Temperature-dependent transformation multiphysics and ambient-adaptive multiphysical metamaterials
Mei Lei, Jun Wang, Gaole Dai, Peng Tan, Jiping Huang
Abstract
Temperature-dependent transformation thermotics provides a powerful tool for designing multifunctional, switchable, or intelligent metamaterials in diffusion systems. However, its extension to multiphysics lacks study, in which temperature dependence of intrinsic parameters is ubiquitous. Here, we theoretically establish a temperature-dependent transformation method for controlling multiphysics. Taking thermoelectric transport as a representative case, we analytically prove the form invariance of its temperature-dependent governing equations and definitively formulate the corresponding transformation rules.
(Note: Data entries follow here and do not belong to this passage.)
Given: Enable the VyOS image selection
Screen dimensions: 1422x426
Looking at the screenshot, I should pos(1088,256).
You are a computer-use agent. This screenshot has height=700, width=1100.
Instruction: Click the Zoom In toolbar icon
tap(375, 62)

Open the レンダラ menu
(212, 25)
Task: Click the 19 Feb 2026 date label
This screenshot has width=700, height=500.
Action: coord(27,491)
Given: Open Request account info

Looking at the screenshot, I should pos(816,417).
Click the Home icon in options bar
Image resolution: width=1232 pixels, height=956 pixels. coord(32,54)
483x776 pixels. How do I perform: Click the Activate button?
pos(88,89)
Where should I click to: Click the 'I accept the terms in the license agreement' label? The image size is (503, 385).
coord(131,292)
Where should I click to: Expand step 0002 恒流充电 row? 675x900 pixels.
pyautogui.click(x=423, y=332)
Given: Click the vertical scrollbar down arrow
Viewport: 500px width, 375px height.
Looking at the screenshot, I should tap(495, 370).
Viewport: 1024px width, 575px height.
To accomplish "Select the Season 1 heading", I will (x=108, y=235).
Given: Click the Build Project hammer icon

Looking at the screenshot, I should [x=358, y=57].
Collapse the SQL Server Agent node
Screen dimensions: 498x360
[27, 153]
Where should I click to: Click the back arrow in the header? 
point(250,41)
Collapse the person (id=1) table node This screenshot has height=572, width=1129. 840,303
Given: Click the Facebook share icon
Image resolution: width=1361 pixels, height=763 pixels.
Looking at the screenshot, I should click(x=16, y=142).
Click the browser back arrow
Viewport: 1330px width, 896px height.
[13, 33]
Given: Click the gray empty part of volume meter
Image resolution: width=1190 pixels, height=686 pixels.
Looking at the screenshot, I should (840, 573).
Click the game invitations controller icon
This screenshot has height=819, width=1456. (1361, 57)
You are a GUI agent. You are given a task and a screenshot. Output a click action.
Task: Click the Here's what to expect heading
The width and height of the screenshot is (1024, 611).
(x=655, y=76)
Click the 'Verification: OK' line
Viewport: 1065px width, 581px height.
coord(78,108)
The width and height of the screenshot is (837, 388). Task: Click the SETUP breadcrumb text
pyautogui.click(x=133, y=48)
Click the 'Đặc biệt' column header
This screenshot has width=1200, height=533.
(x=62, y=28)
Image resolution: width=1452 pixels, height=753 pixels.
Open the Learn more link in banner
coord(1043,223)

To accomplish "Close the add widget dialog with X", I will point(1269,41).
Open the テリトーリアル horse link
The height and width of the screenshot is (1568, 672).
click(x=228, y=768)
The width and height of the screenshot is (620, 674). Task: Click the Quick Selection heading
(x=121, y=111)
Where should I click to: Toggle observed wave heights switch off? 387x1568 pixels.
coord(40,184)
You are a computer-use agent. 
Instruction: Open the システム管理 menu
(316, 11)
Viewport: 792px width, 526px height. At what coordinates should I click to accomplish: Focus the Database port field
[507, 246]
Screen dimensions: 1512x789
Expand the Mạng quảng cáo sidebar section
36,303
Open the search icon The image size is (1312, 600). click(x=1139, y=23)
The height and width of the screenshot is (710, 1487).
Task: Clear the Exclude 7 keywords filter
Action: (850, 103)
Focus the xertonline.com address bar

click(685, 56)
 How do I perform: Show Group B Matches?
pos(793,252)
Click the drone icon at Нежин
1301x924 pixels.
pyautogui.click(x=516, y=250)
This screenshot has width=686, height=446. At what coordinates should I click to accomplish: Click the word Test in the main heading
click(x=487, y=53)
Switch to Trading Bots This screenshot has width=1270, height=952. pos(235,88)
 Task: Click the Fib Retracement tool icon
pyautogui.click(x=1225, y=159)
Finite-element simulations demonstrate solid and robust thermoelectric cloaking, concentrating, and rotating performance in temperature-dependent backgrounds. Two practical applications are further designed with temperature-dependent transformation: one is an ambient-responsive cloak-concentrator thermoelectric device that can switch between cloaking and concentrating; the other is an improved thermoelectric cloak with nearly thermostat performance inside. Our theoretical frameworks and application design may provide guidance for efficiently controlling temperature-related multiphysics and enlighten subsequent intelligent multiphysical metamaterial research.